Wakil Bupati Kediri, Dewi Mariya Ulfa, yang mewakili Bupati Hanindhito Himawan Pramana, menegaskan bahwa bazar tahunan ini menjadi pelengkap dari program pasar murah yang telah dicanangkan pemerintah kabupaten di 19 titik wilayah. Mbak Dewi menjelaskan bahwa melalui skema tebus murah, masyarakat dapat memperoleh bahan pangan berkualitas dengan harga yang jauh lebih terjangkau dibandingkan harga pasar, sehingga daya beli masyarakat tetap terjaga di tengah tren kenaikan permintaan saat Ramadan.
Selain aspek ketahanan pangan, bazar yang berlangsung mulai tanggal 2 hingga 6 Maret 2026 ini juga diproyeksikan sebagai ajang promosi bagi pelaku Usaha Mikro, Kecil, dan Menengah (UMKM) lokal.

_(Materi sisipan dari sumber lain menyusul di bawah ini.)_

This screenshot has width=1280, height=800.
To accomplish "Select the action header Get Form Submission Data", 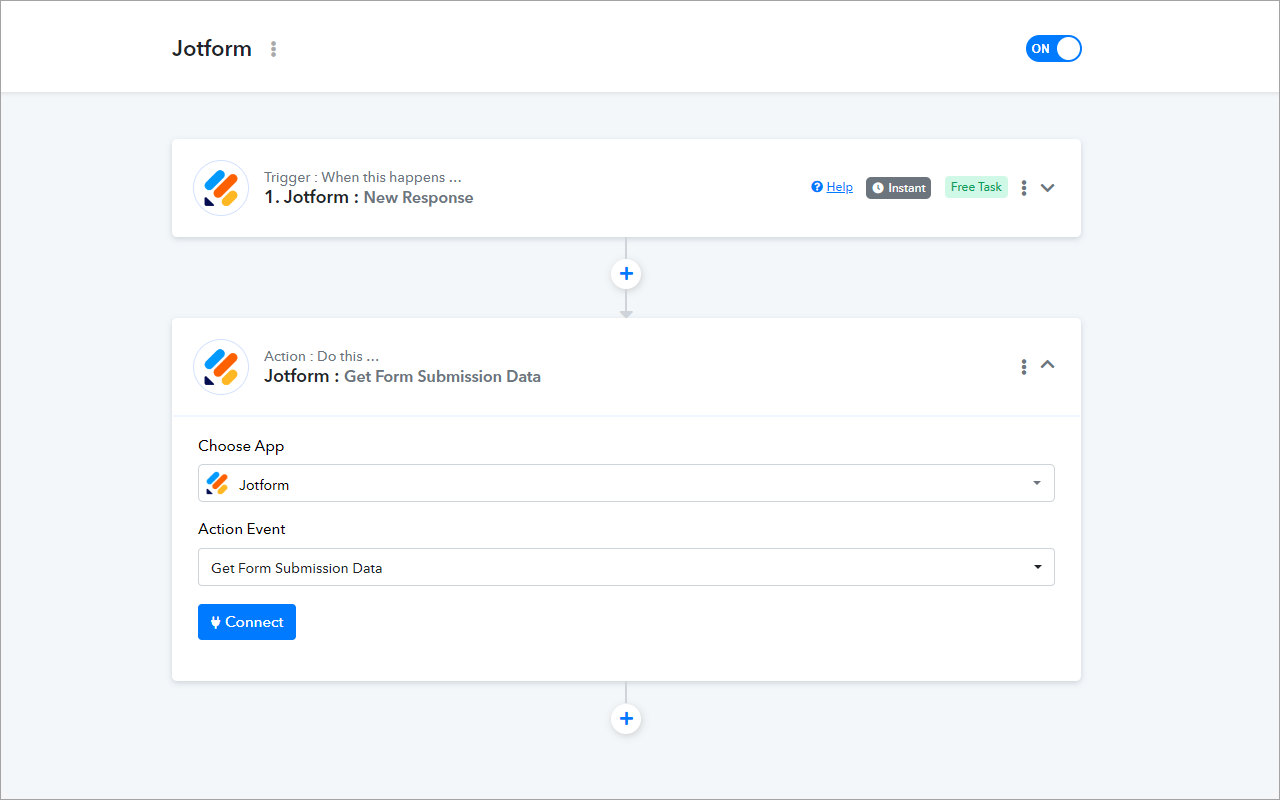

Mbak Dewi turut menyampaikan pesan khusus dari Bupati yang akrab disapa Mas Dhito agar masyarakat senantiasa berbelanja secara bijak dan tidak melakukan aksi borong (panic buying). Gotong royong dalam mendukung produk UMKM lokal diharapkan mampu menjadi motor penggerak pertumbuhan ekonomi daerah secara kolektif.

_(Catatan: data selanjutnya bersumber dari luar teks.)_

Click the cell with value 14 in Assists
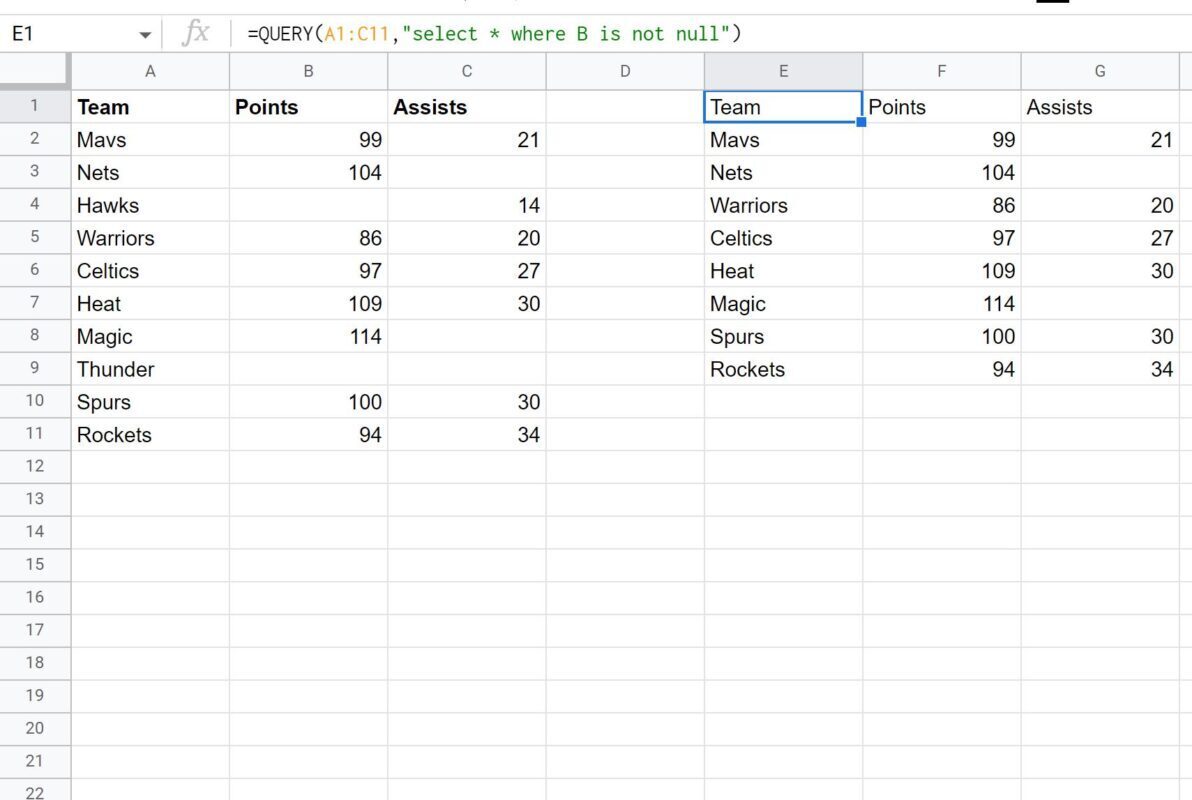The height and width of the screenshot is (800, 1192). tap(466, 205)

Pemimpin Cabang Bank Jatim Pare, Fiki Effendy, menambahkan bahwa kegiatan ini juga mengusung misi transformasi digital dengan mewajibkan transaksi nontunai melalui QRIS pada 20 stan yang berpartisipasi. Melalui penggunaan aplikasi JConnect dan sistem pembayaran digital, Bank Jatim berupaya mengedukasi masyarakat serta pelaku usaha mengenai kemudahan dan keamanan bertransaksi tanpa uang tunai. Strategi ini diharapkan tidak hanya membantu penyediaan paket sembako murah senilai Rp50 ribu per paket, tetapi juga mempercepat digitalisasi ekonomi di pedesaan Kabupaten Kediri.(*)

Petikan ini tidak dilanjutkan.